Climatological variables have a climatological time axis. Like an ordinary time axis, a climatological time axis may have a dimension of unity (for example, a variable containing the January average temperatures for 1961-1990), but often it will have several elements (for example, a climatological time axis with a dimension of 12 for the climatological average temperatures in each month for 1961-1990, a dimension of 3 for the January mean temperatures for the three decades 1961-1970, 1971-1980, 1981-1990, or a dimension of 24 for the hours of an average day). Intervals of climatological time are conceptually different from ordinary time intervals; a given interval of climatological time represents a set of subintervals which are not necessarily contiguous. To indicate this difference, a climatological time coordinate variable does not have a bounds attribute. Instead, it has a climatology attribute, which names a variable with dimensions (n,2), n being the dimension of the climatological time axis. Using the units and calendar of the time coordinate variable, element (i,0) of the climatology variable specifies the beginning of the first subinterval and element (i,1) the end of the last subinterval used to evaluate the climatological statistics with index i in the time dimension.
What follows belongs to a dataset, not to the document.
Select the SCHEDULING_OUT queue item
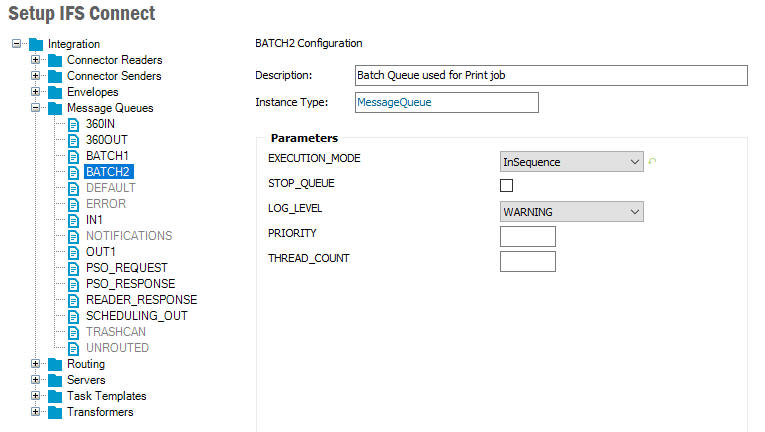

The time coordinates should be values that are representative of the climatological time intervals, such that an application which does not recognise climatological time will nonetheless be able to make a reasonable interpretation.

The COARDS standard offers limited support for climatological time. For compatibility with COARDS, time coordinates should also be recognised as climatological if they have a units attribute of time-units relative to midnight on 1 January in year 0 i.e. since 0-1-1 in udunits syntax, and provided they refer to the real-world calendar. We do not recommend this convention because (a) it does not provide any information about the intervals used to compute the climatology, and (b) there is no standard for how dates since year 1 will be encoded with units having a reference time in year 0, since this year does not exist; consequently there may be inconsistencies among software packages in the interpretation of the time coordinates. Year 0 may be a valid year in non-real-world calendars, and therefore cannot be used to signal climatological time in such cases.
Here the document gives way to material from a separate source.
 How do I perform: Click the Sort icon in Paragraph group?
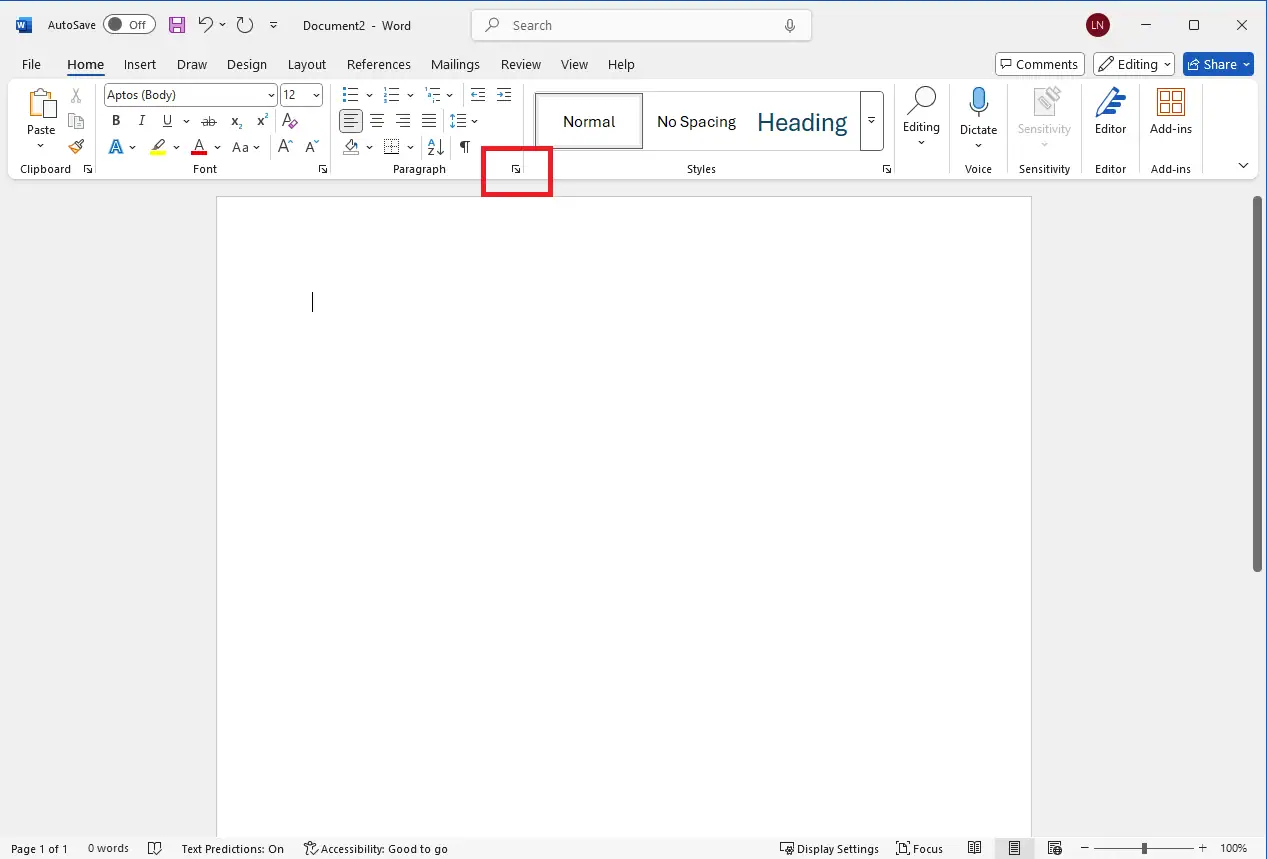click(436, 147)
A climatological axis may use different statistical methods to represent variation among years, within years and within days. For example, the average January temperature in a climatology is obtained by averaging both within years and over years. This is different from the average January-maximum temperature and the maximum January-average temperature. For the former, we first calculate the maximum temperature in each January, then average these maxima; for the latter, we first calculate the average temperature in each January, then find the largest one. As usual, the statistical operations are recorded in the cell_methods attribute, which may have two or three entries for the climatological time dimension.
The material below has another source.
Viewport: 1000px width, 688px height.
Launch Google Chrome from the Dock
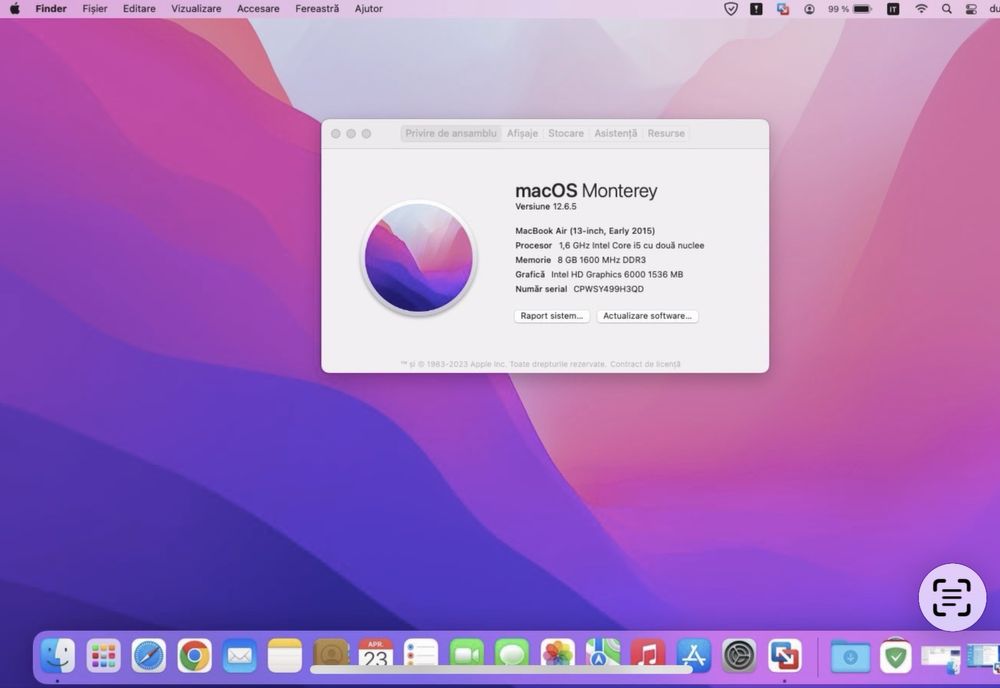pos(194,656)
Valid values of the cell_methods attribute must be in one of the forms from the following list. The intervals over which various statistical methods are applied are determined by decomposing the date and time specifications of the climatological time bounds of a cell, as recorded in the variable named by the climatology attribute. (The date and time specifications must be calculated from the time coordinates expressed in units of "time interval since reference date and time".) In the descriptions that follow we use the abbreviations y, m, d, H, M, and S for year, month, day, hour, minute, and second respectively. The suffix 0 indicates the earlier bound and 1 the latter.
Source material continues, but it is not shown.